Other users, like myself, are rejoining the app because they remember it more fondly from their late teens and early 20s. “When it launched in 2013, I was college-aged and living near Gonzaga University,” says Tyler Scruggs, a 26-year-old in Atlanta. “I ended up making a lot of friends there because I had the gall to show up at parties [the invites were posted on Yik Yak]. In Spokane, there was a conveyor belt sushi place where everything became half-off before closing, so there’d be a Yak like, ‘I’m going to the sushi place, meet me there.’ I met IRL friends I still visit overseas and will probably see throughout my life.” 

For Scruggs, Yik Yak has always been about utility — it’s where you go when you need information about something local. “I’m really excited for it to be back because of its local nature,” he continues. “It’s less performative than Nextdoor and less pressure than Grindr. It’s such a community-oriented place, and with no photos or identities, it makes it more about who has the most useful information.” 

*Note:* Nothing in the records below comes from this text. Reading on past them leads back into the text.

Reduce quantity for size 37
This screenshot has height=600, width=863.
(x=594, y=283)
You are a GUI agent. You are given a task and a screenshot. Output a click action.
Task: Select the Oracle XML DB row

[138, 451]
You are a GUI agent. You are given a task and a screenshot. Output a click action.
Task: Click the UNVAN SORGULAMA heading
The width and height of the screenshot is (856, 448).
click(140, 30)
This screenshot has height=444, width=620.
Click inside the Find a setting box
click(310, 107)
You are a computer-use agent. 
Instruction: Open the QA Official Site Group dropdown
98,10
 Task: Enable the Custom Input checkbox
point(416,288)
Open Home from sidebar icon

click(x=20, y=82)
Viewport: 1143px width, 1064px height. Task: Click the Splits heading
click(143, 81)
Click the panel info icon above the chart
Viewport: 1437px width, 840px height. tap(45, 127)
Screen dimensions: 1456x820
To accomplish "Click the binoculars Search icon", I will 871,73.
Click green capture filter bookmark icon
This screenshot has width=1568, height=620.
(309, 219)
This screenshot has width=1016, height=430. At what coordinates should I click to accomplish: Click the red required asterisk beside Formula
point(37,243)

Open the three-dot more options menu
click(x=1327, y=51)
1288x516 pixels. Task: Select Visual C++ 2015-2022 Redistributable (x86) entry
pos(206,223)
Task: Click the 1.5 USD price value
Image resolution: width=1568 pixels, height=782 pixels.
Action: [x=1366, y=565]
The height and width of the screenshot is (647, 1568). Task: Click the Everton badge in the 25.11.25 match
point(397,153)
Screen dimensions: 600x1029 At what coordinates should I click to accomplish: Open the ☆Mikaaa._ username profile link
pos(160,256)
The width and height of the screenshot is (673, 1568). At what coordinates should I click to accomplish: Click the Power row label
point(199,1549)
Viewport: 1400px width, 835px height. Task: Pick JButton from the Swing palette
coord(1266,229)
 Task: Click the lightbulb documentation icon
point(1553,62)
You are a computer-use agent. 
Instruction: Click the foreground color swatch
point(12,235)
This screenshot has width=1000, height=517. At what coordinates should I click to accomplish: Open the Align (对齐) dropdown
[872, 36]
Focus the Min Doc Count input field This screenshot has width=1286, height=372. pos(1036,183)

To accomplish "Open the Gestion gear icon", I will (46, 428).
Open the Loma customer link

Scruggs predicts he’ll be using it in the same way he would the Atlanta crime/gossip Instagram, @atlscoop. “It’s not crimeporn like @atlscoop, but it’s potentially just as useful,” he says. Similarly, on my Yik Yak feed, people are posting how they will no longer be turning to apps like Citizen for local crime updates. 

It remains to be seen whether a new generation of college kids will use Yik Yak for the same evils as mine, if they end up adopting it at all. For now, it seems to primarily be populated by people who remember what that first wave of pure chaos was like, and despite everything, we’re running straight toward it. “Hot vax summer,” whatever that was supposed to be, has been a failure. We’re ready to talk some shit again. Hopefully, someone posts something nice about me, too.